%%

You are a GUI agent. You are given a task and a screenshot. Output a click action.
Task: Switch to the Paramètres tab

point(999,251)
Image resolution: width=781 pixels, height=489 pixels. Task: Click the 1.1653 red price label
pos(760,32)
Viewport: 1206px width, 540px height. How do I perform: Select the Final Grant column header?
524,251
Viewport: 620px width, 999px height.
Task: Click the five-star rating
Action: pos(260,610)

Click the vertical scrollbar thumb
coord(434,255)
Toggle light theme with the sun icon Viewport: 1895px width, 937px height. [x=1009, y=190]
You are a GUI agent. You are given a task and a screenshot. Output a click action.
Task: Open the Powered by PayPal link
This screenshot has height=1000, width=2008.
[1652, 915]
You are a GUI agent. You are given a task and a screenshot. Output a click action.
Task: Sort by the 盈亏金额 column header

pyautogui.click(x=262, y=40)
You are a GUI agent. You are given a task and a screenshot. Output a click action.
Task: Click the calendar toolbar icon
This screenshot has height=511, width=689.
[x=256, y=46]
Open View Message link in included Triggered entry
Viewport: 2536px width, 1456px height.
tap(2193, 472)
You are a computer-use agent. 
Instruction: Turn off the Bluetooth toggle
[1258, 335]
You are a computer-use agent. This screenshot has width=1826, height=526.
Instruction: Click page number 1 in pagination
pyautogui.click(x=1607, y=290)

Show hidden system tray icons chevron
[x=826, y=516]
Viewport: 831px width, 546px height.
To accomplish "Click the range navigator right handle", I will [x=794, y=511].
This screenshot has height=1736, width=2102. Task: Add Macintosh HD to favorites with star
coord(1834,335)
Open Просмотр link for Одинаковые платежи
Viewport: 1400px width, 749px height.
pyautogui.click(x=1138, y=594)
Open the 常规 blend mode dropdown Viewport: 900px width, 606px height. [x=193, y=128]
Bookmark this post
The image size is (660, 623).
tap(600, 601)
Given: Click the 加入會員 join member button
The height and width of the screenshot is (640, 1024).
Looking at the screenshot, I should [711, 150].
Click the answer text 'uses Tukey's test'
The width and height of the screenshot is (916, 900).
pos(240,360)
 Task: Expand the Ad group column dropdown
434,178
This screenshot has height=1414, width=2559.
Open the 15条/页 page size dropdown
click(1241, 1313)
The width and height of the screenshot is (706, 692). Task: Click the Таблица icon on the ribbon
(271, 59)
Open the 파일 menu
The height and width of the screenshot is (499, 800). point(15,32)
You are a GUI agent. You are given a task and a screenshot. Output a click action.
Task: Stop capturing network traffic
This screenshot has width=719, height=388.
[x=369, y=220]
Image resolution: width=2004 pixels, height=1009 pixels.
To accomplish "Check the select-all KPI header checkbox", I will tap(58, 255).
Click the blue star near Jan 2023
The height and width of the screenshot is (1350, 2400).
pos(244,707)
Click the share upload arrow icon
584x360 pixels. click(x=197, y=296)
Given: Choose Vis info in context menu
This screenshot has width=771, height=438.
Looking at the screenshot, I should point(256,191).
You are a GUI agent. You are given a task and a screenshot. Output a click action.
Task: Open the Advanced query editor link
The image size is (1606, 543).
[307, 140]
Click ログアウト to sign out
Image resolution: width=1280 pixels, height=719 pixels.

%%

:: What you need to do ::
Rewrite all of the material above, swapping every "GUI agent" for "desktop assistant" and leaving everything else unchanged.

:: Answer to this problem ::
You are a desktop assistant. You are given a task and a screenshot. Output a click action.
Task: Switch to the Paramètres tab

point(999,251)
Image resolution: width=781 pixels, height=489 pixels. Task: Click the 1.1653 red price label
pos(760,32)
Viewport: 1206px width, 540px height. How do I perform: Select the Final Grant column header?
524,251
Viewport: 620px width, 999px height.
Task: Click the five-star rating
Action: pos(260,610)

Click the vertical scrollbar thumb
coord(434,255)
Toggle light theme with the sun icon Viewport: 1895px width, 937px height. [x=1009, y=190]
You are a desktop assistant. You are given a task and a screenshot. Output a click action.
Task: Open the Powered by PayPal link
This screenshot has height=1000, width=2008.
[1652, 915]
You are a desktop assistant. You are given a task and a screenshot. Output a click action.
Task: Sort by the 盈亏金额 column header

pyautogui.click(x=262, y=40)
You are a desktop assistant. You are given a task and a screenshot. Output a click action.
Task: Click the calendar toolbar icon
This screenshot has height=511, width=689.
[x=256, y=46]
Open View Message link in included Triggered entry
Viewport: 2536px width, 1456px height.
tap(2193, 472)
You are a computer-use agent. 
Instruction: Turn off the Bluetooth toggle
[1258, 335]
You are a computer-use agent. This screenshot has width=1826, height=526.
Instruction: Click page number 1 in pagination
pyautogui.click(x=1607, y=290)

Show hidden system tray icons chevron
[x=826, y=516]
Viewport: 831px width, 546px height.
To accomplish "Click the range navigator right handle", I will [x=794, y=511].
This screenshot has height=1736, width=2102. Task: Add Macintosh HD to favorites with star
coord(1834,335)
Open Просмотр link for Одинаковые платежи
Viewport: 1400px width, 749px height.
pyautogui.click(x=1138, y=594)
Open the 常规 blend mode dropdown Viewport: 900px width, 606px height. [x=193, y=128]
Bookmark this post
The image size is (660, 623).
tap(600, 601)
Given: Click the 加入會員 join member button
The height and width of the screenshot is (640, 1024).
Looking at the screenshot, I should [711, 150].
Click the answer text 'uses Tukey's test'
The width and height of the screenshot is (916, 900).
pos(240,360)
 Task: Expand the Ad group column dropdown
434,178
This screenshot has height=1414, width=2559.
Open the 15条/页 page size dropdown
click(1241, 1313)
The width and height of the screenshot is (706, 692). Task: Click the Таблица icon on the ribbon
(271, 59)
Open the 파일 menu
The height and width of the screenshot is (499, 800). point(15,32)
You are a desktop assistant. You are given a task and a screenshot. Output a click action.
Task: Stop capturing network traffic
This screenshot has width=719, height=388.
[x=369, y=220]
Image resolution: width=2004 pixels, height=1009 pixels.
To accomplish "Check the select-all KPI header checkbox", I will tap(58, 255).
Click the blue star near Jan 2023
The height and width of the screenshot is (1350, 2400).
pos(244,707)
Click the share upload arrow icon
584x360 pixels. click(x=197, y=296)
Given: Choose Vis info in context menu
This screenshot has width=771, height=438.
Looking at the screenshot, I should point(256,191).
You are a desktop assistant. You are given a task and a screenshot. Output a click action.
Task: Open the Advanced query editor link
The image size is (1606, 543).
[307, 140]
Click ログアウト to sign out
Image resolution: width=1280 pixels, height=719 pixels.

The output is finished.